An Emprical distribution is a probability distribution we obtaian from looking at multiple observation of a in event.

For example if we filp a coin 10 times

In [None]:
import random

np.random.seed(42)
random.seed(42)

sample_sizes=  [10,100,1000,100000]
sample_space= ['Heads','Tails']

fig, axes = plt.subplots(2, 2, figsize=(12, 10))
axes = axes.ravel()

for n in sample_sizes:
    coin_flips=[random.choice(sample_space) for _ in range(n)]
    axes[sample_sizes.index(n)].bar(['Heads','Tails'],[coin_flips.count('Heads'),coin_flips.count('Tails')])
    axes[sample_sizes.index(n)].set_title(f'Sample Size = {n}')
    axes[sample_sizes.index(n)].set_xlabel('Outcome')
    axes[sample_sizes.index(n)].set_ylabel('Frequency')

plt.tight_layout()
plt.show()

In [None]:
# roll a die 60 times and polt bargraph
die_rolls = [random.randint(1, 6) for _ in range(60)]
die_counts = pd.Series(die_rolls).value_counts()
plt.figure(figsize=(6, 4))
sns.barplot(x=die_counts.index, y=die_counts.values)
plt.title('Die Roll Results (60 Rolls)')
plt.xlabel('Outcome')
plt.ylabel('Frequency')
plt.show()

In [None]:
# 6000 times
die_rolls = [random.randint(1, 6) for _ in range(6000)]
die_counts = pd.Series(die_rolls).value_counts()
plt.figure(figsize=(6, 4))
sns.barplot(x=die_counts.index, y=die_counts.values)
plt.title('Die Roll Results (6000 Rolls)')
plt.xlabel('Outcome')
plt.ylabel('Frequency')
plt.show()

In [None]:
# 6000000 times
die_rolls = [random.randint(1, 6) for _ in range(6000000)]
die_counts = pd.Series(die_rolls).value_counts()
plt.figure(figsize=(6, 4))
sns.barplot(x=die_counts.index, y=die_counts.values)
plt.title('Die Roll Results (6000000 Rolls)')
plt.xlabel('Outcome')
plt.ylabel('Frequency')
plt.show()

## Normal Distribution

The normal distribution is a continuous probability distribution that is symmetric around its mean. It's characterized by two parameters: mean (μ) and standard deviation (σ).


In [None]:
# Load the iris dataset
iris = load_iris()
X, y = iris.data, iris.target

# Extract sepal length (first feature)
sepal_length = X[:, 0]

# Plot histogram and normal distribution overlay
plt.figure(figsize=(10, 6))
plt.hist(sepal_length, bins=20, density=True, alpha=0.7, color='skyblue')
sns.kdeplot(sepal_length, color='blue', linewidth=2)
plt.xlabel('Sepal Length')
plt.ylabel('Density')
plt.title('Distribution of Sepal Length')

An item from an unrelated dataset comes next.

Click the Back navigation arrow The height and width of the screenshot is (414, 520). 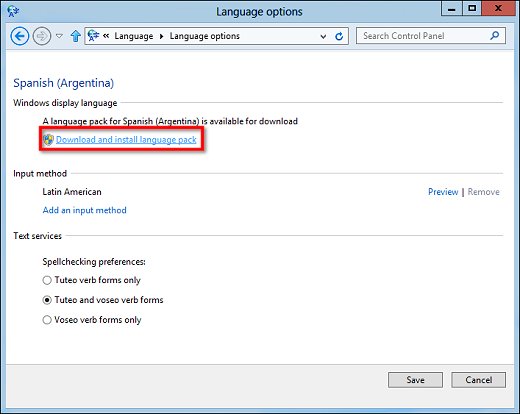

# Overlay normal distribution
mu, sigma = np.mean(sepal_length), np.std(sepal_length)
x = np.linspace(sepal_length.min(), sepal_length.max(), 100)
plt.plot(x, stats.norm.pdf(x, mu, sigma), 'r-', label=f'Normal(μ={mu:.2f}, σ={sigma:.2f})')
plt.legend()
plt.show()

### Shapiro-wilk Test

We use the shapiro-wilks test to see if based on the emp

In [None]:
#shapiro wilks
res=stats.shapiro(sepal_length)
print("p-value = ",res[1])


### Exercise 1: Normal Distribution Analysis
**Task**: Using the diabetes dataset, analyze the distribution of the target variable (disease progression).

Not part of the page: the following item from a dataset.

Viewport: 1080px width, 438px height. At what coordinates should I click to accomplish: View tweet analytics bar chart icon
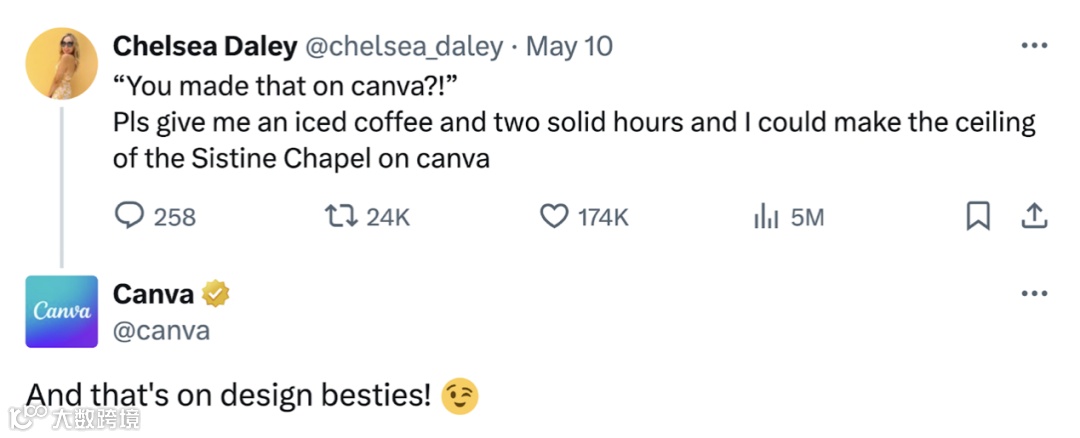(x=766, y=216)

1. Load the diabetes dataset
2. Extract the target variable
3. Calculate mean and standard deviation
4. Create a histogram with normal distribution overlay
5. Perform a Shapiro-Wilk test to check if the data is normally distributed
6. Interpret the results

**Your Code Here:**

In [None]:
# Load diabetes dataset
diabetes = load_diabetes()
# Your solution here

## Central Limit Theorem

### Theory
The Central Limit Theorem states that the sampling distribution of the sample mean approaches a normal distribution as the sample size increases, regardless of the population's distribution.

In [None]:
diabetes = load_diabetes()
population = diabetes.target

# Demonstrate CLT with different sample sizes
sample_sizes = [5, 10, 30, 1000]
n_samples = 5000


fig, axes = plt.subplots(2, 2, figsize=(12, 10))
axes = axes.ravel()

fig.suptitle('Central Limit Theorem Demonstration', fontsize=16)

for i, n in enumerate(sample_sizes):
    sample_means = []
    samples_all=[]
    for _ in range(n_samples):
        sample = np.random.choice(population, size=n, replace=True)
        sample_means.append(np.mean(sample))
        samples_all.append(sample)

    res=stats.shapiro(sample_means)

    axes[i].hist(sample_means, bins=30, density=True, alpha=0.7)
    axes[i].set_title(f'Sample Size = {n},p-value={res[1]:.3f}')
    axes[i].set_xlabel('Sample Mean')
    axes[i].set_ylabel('Density')


    # Overlay theoretical normal distribution
    mu_theory = np.mean(population)
    sigma_theory = np.std(population) / np.sqrt(n)
    x = np.linspace(min(sample_means), max(sample_means), 100)
    axes[i].plot(x, stats.norm.pdf(x, mu_theory, sigma_theory), 'r-', linewidth=2)

plt.tight_layout()
plt.show()


In [None]:
# CLt example sampled from chisq distribution

sample_sizes=[5,10,50,1000]
n_samples=5000
k=1

fig, axes = plt.subplots(2, 2, figsize=(12, 10))
axes = axes.ravel()

for i, n in enumerate(sample_sizes):
    sample_means = []
    for _ in range(n_samples):
        sample = np.random.chisquare(df=k, size=n)
        sample_means.append(np.mean(sample))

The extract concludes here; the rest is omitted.